Repo is referred as repurchase option, which comes as a contract provided by a bank to RBI for availing overnight loans by giving eligible securities like Treasury Bills with a commitment that they will purchase the security back at a predetermined price. Hence, the interest rate charged on this repo transaction is called as repo rate. 

Although the higher repo rate may not have an immediate impact on banks and hence your loan. Banks usually opt for loan from RBI after analysing their liquidity position and cost of funds before increasing the deposit rates and lending rates. 

If there is a need of funds, then banks will begin in passing their repo rate burden on you by raising lending rates. It needs to be noted that, home loans and other floating rate loans are the ones which get highly impacted when RBI hikes repo rate. 

Loans are the major income for banks, and higher lending rates would slow down business of banking system which will impact their earnings in book. 

Other option to save themselves from RBI’s repo rate, would be hike in deposit rates so that customers find it attractive to make investment with them. 

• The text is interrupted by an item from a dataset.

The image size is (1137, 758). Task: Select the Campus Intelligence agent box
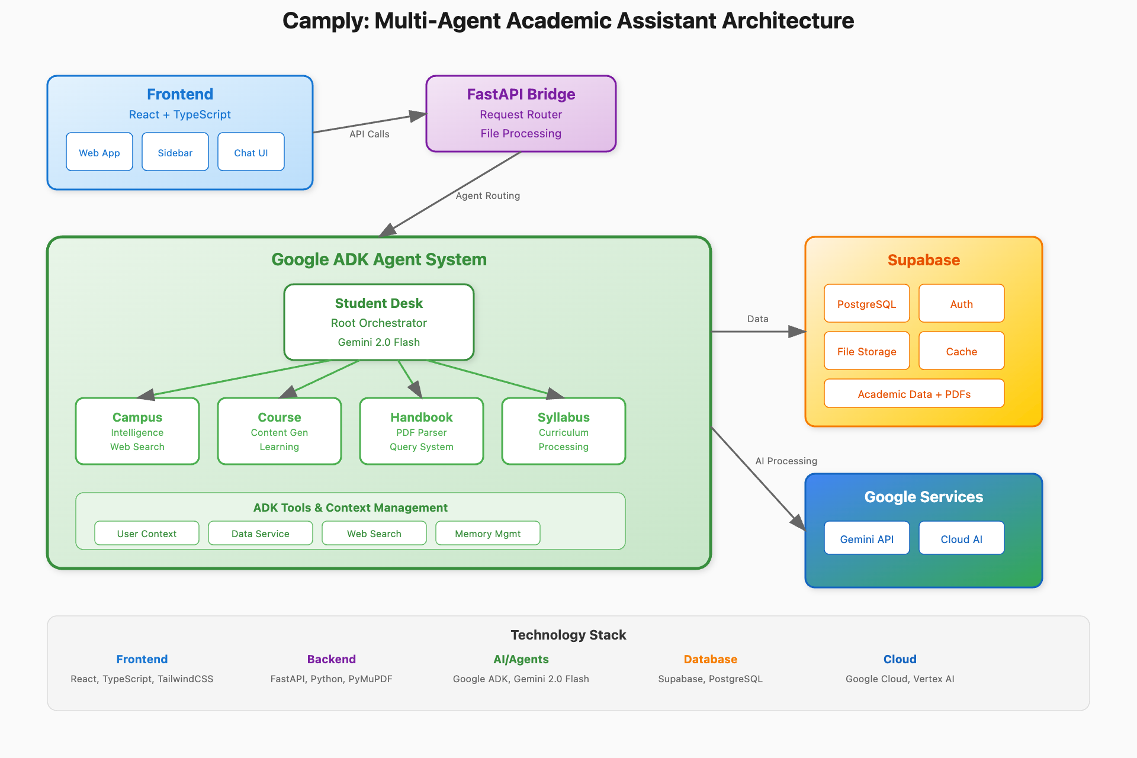(x=137, y=431)
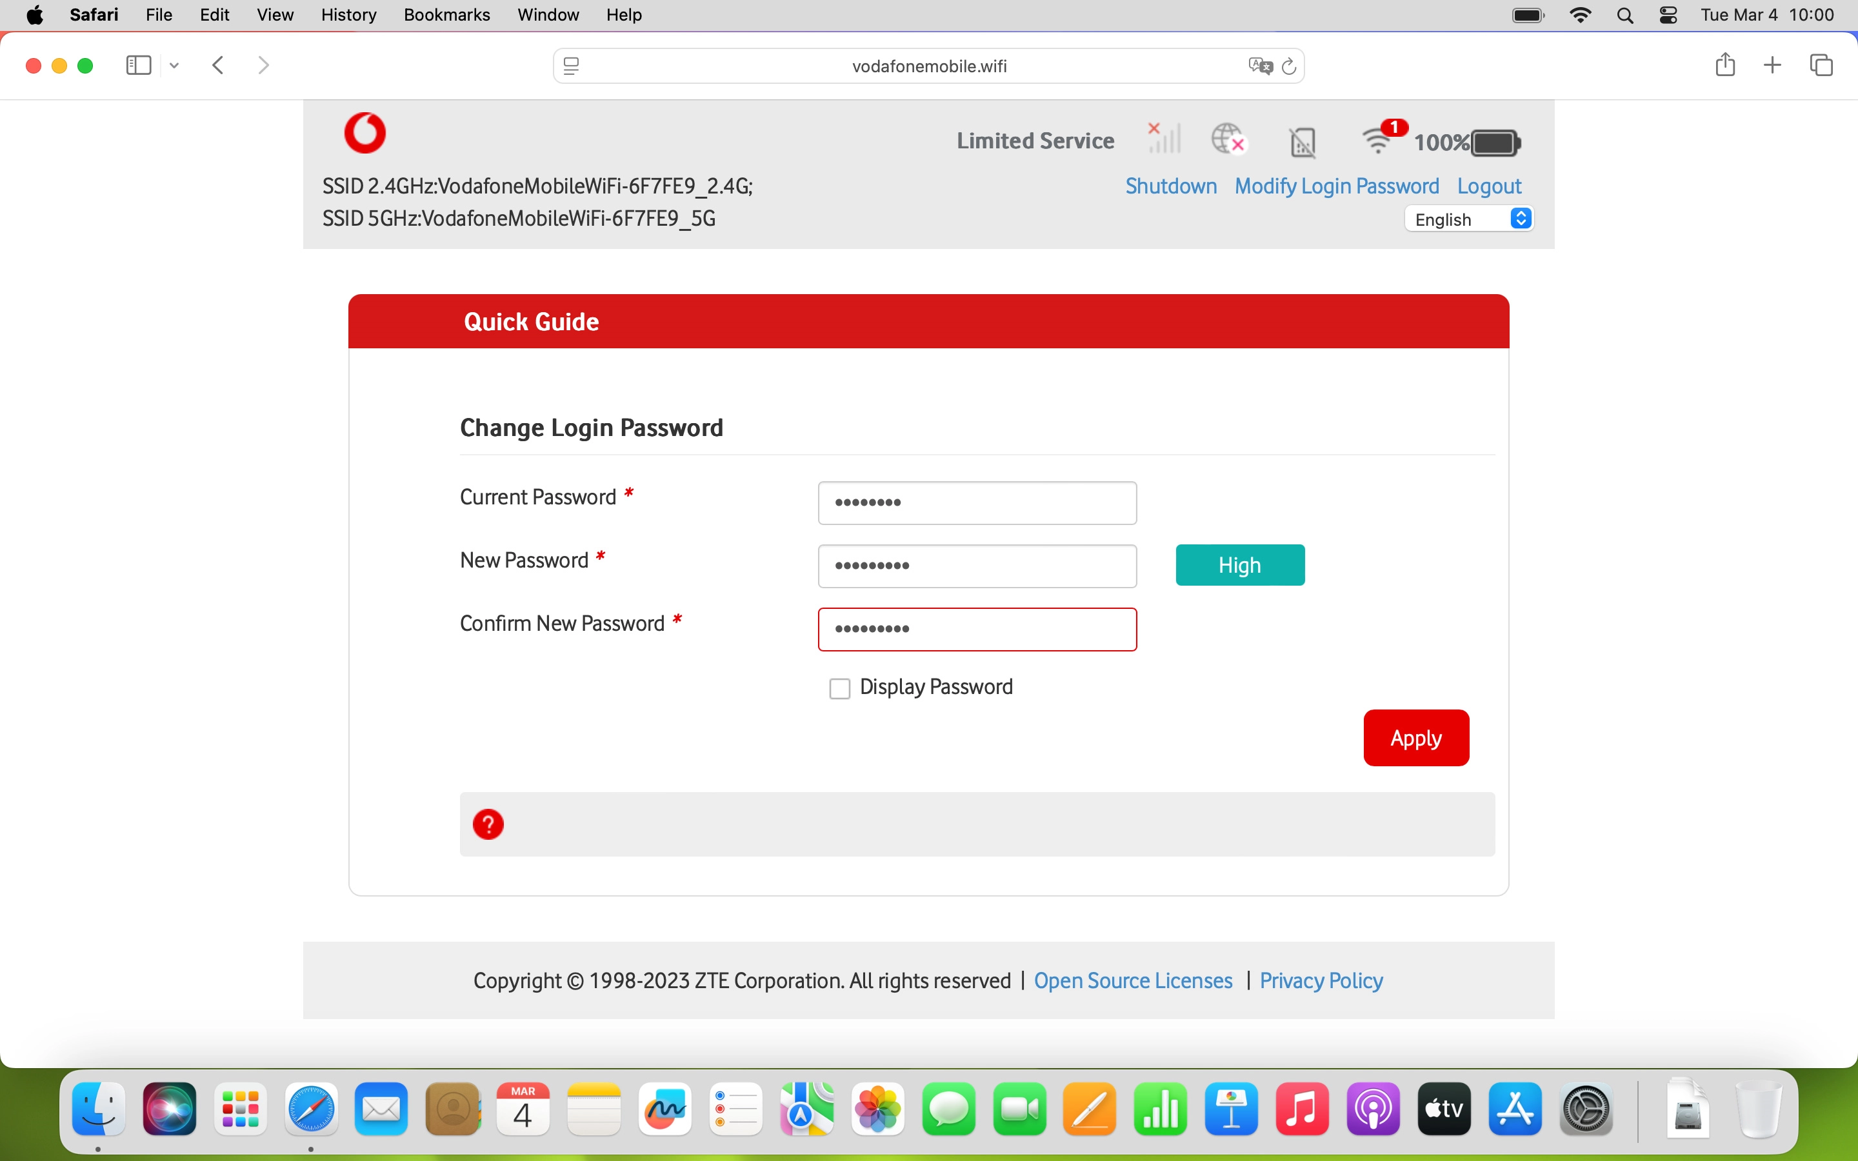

A hike in deposit rate has already begun. Just few days before of RBI’s policy, largest state-owned lender SBI already made between 5 basis point to 10 basis point hike in fixed deposits, other can follow the same now that RBI has also hiked rate. 

You get impacted... 

As discussed, if banks get impacted by borrowing from RBI at higher repo rate, this discourages them from availing short-term loans and advances from the apex bank. 

Therefore, due to non-availability of low cost funds banks will have no other option but to hike lending rates for customer in order to pass the burden. 

Such will in return decrease the consumer purchasing power. 

The impact of this 6.50% repo rate would be more painful for new loan borrowers, as the existing one can continue to pay their EMIs on the existing lending rates. 

What can you do? 

If you are a newcomer in any kind of loan like home, auto or personal, then make sure to compare the interest rate offered by various lenders in order to take a final call. You should remember, interest rate varies from bank to bank. 

In case you are existing borrower and have linked your loan with MCLR, then when the reset date of your loan arrives, you will feel the burden of new repo rate, as your future EMI’s will be derived based on the MCLR for that date. Avoid having a reset date on your loan, make sure that you repay your loan within time-period. 

And if your loan is linked with base rate and BPLR, then switch it to MCLR as it has better transparency and transmission of policy prices. 

If you cannot pay higher EMIs, try getting loan under Pradhan Mantri Awas Yojana which is credit linked interest subsidy sanctioned as per your income level. 

Hence, if you feel your facing heavy loan burden, make sure to go through the above mentioned guidelines.